Q&A: Bocanova’s Rick Hackett

Oakland, CA – In the September issue of Diablo Magazine, reporter Ethan Fletcher caught up with Rick Hackett, co-owner with wife Meredith Melville, of Bocanova, Jack London Square’s latest upscale restaurant to open.

Tell me a little about the “Pan American cuisine” concept for the restaurant?
I wanted to draw inspiration mainly from South America, Latin America, and Mexico, but I wanted to include North America and California, but to heighten the spice level a little bit. Not real spicy, I can’t eat real spicy food, but this is a different kind of spice from these peppers that just give you some heat in your mouth.
I really wanted to reacquaint people with how the new world ingredients really influenced cuisine.
Can you give an example?
The tomato, potatoes, that’s from Peru, corn is from the Americas. European cuisines have really taken ownership of those ingredients. You’ve got the spicy peppers and sweet peppers, they all started here.
Is that where your expertise lies?
Not exactly, but for the last ten years, in the kitchens that I run, it’s been all Latino cooks. So when they cook for staff meal or family meal, you can see their influence. I’m classically trained, so when I teach them technique then they apply that to their old recipes and what they’re familiar with, it comes out with a little bit more sophistication and it comes out really well. At Market Bar, I have a Peruvian soux chef, cooks form El Salvador, Costa Rica, Nicaragua, a lot of Mexicans, it’s very varied.
It seems like there is a lot of momentum when it comes to South and Central American cuisine?
I think there’s a lot of interest there. It might not come true, but I said as many as 15 years ago that Mexican food should be elevated to one of the higher cuisines because if you get beyond the burritos and tacos and street food, it’s a pretty complex cuisine, the different moles, the salsas, the ceviches, it’s pretty varied. Then when you get down to Argentina it’s basically steak, meat on the grill, which we’ll have too.

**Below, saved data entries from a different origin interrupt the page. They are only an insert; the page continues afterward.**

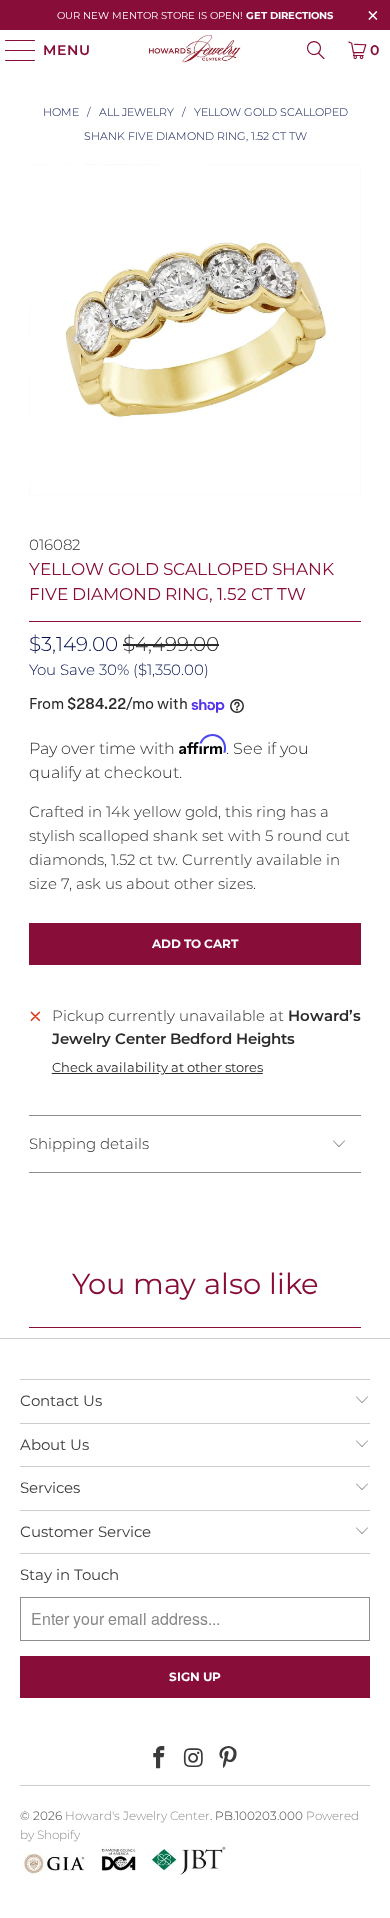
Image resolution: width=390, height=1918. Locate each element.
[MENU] (11, 50)
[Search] (316, 50)
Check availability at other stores (157, 1067)
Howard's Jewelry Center (137, 1815)
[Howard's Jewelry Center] (195, 50)
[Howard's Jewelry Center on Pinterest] (229, 1759)
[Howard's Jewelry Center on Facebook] (159, 1759)
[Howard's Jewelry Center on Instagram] (194, 1759)
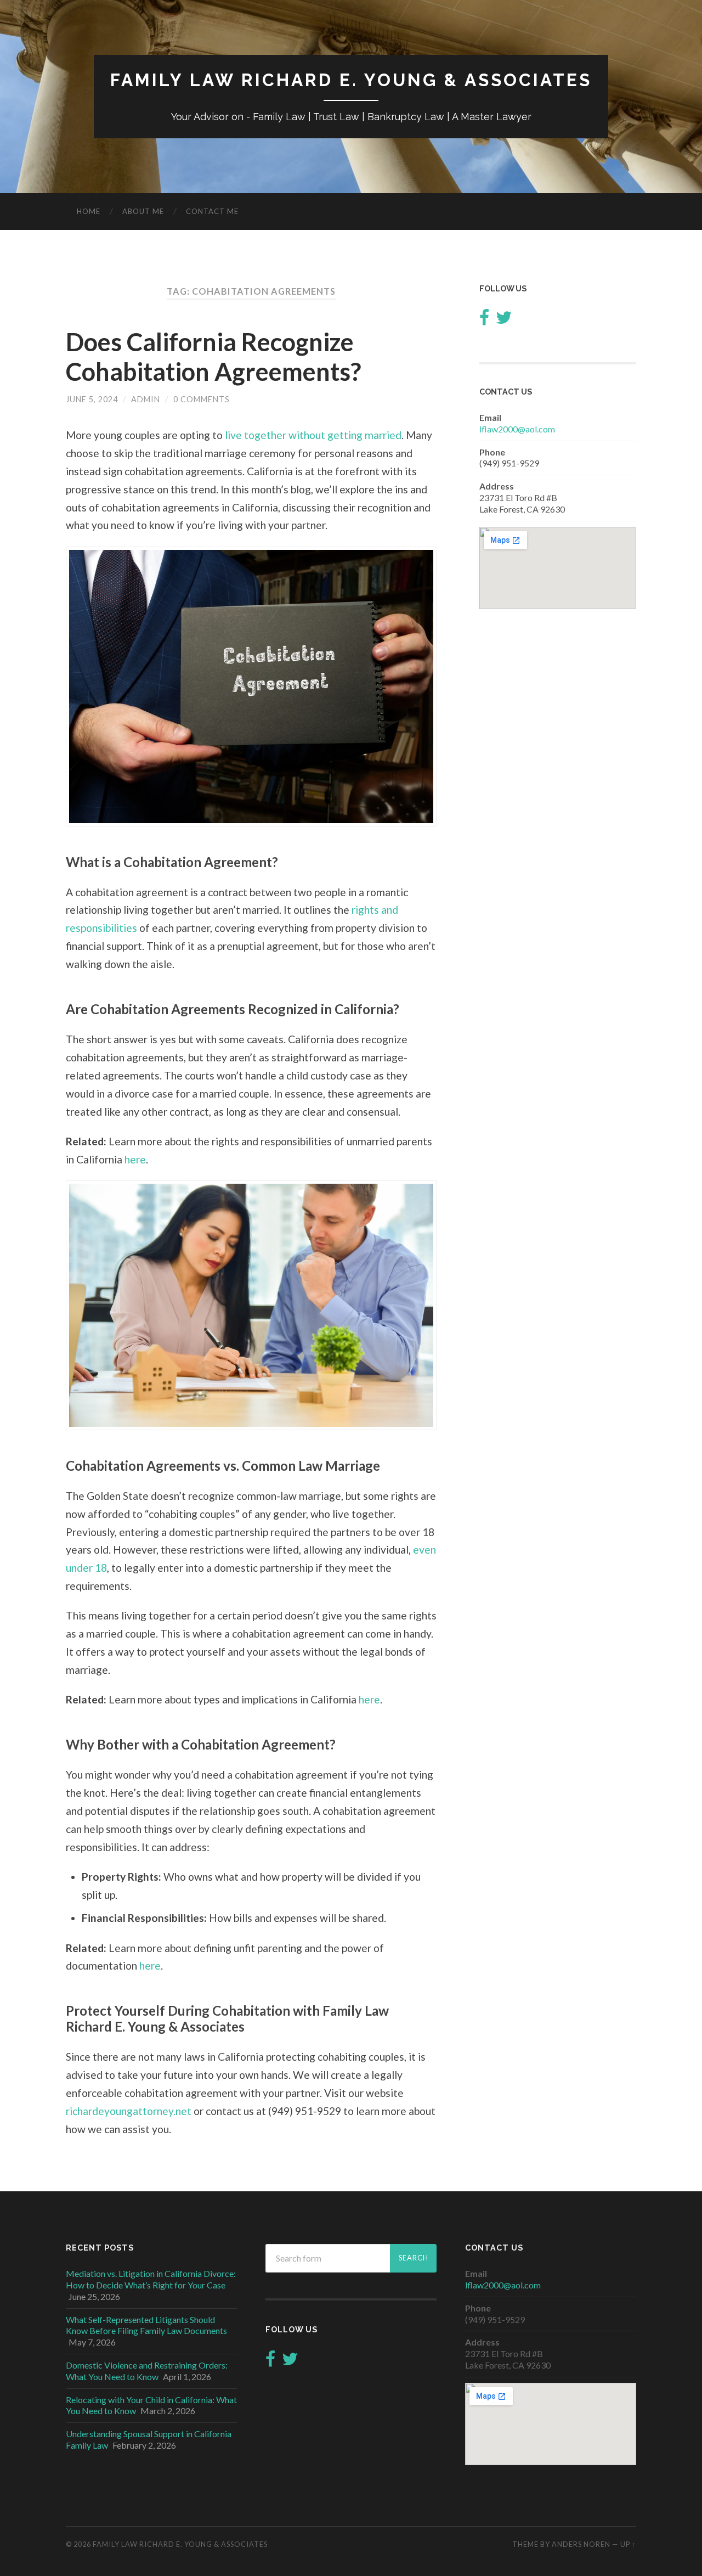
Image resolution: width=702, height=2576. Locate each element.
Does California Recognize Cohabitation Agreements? (213, 356)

Why the move to Jack London Square?
Jack London Market right here. I believe in what they’re doing, they’ve had a vision and they’ve stuck to it. My one concern in doing this, is I didn’t want them to sell out if they couldn’t lease the spaces and I didn’t want all of a sudden to be stuck next to a chain restaurant. They’re committed. I know the chef going in there and I know the person who is going in next to me, and they’re all quality people. I’m already buying from the butcher who’s going into the market.
I think what they’re trying to do is create this concentration of market, restaurants, and food vendors, wine and cheese shops, that want to be local, sustainable, and organic. I think at one point they used the term food mecca and I bought into that and I think it can really work here. I live in Oakland, and I think what turned me around was when they opened up the Whole Foods (near Lake Merritt), that told me that the people in Oakland are rally hungry for this and just look at all the great new restaurants opening up. I think Oakland is going to blossom, plus it’s cheaper to do business here.